## Work to complete
A single number is the whole answer: the count of lines in the records where "Acheter" occurs.

## Information provided
------------------------------

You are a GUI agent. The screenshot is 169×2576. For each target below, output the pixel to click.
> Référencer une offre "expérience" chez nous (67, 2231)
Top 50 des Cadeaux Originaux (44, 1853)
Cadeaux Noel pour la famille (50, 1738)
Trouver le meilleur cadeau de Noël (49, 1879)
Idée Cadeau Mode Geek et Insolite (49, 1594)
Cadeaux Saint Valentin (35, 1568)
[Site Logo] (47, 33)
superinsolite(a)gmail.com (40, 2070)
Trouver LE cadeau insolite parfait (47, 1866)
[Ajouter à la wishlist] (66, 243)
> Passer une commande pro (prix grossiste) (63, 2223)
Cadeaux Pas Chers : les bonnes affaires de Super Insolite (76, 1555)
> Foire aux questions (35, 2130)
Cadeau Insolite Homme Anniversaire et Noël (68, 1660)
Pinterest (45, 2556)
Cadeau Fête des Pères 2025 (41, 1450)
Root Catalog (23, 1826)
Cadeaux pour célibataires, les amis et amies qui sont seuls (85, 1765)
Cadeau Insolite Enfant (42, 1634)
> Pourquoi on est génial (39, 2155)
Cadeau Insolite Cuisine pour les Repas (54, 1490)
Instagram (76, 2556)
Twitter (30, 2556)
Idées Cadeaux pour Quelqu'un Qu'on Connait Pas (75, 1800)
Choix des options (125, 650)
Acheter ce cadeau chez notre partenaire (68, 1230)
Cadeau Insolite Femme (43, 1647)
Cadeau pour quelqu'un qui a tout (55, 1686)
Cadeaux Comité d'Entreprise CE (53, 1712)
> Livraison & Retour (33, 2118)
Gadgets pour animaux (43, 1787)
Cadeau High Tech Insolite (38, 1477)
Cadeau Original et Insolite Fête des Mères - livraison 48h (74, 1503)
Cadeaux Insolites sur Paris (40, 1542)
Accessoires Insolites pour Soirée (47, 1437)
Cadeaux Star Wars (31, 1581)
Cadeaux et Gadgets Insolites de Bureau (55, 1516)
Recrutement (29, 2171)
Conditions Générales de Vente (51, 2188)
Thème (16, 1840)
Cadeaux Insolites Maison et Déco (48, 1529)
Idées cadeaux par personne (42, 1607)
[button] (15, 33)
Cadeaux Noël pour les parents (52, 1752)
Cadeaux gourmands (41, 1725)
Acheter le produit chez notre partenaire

------------------------------

## Exercise output
2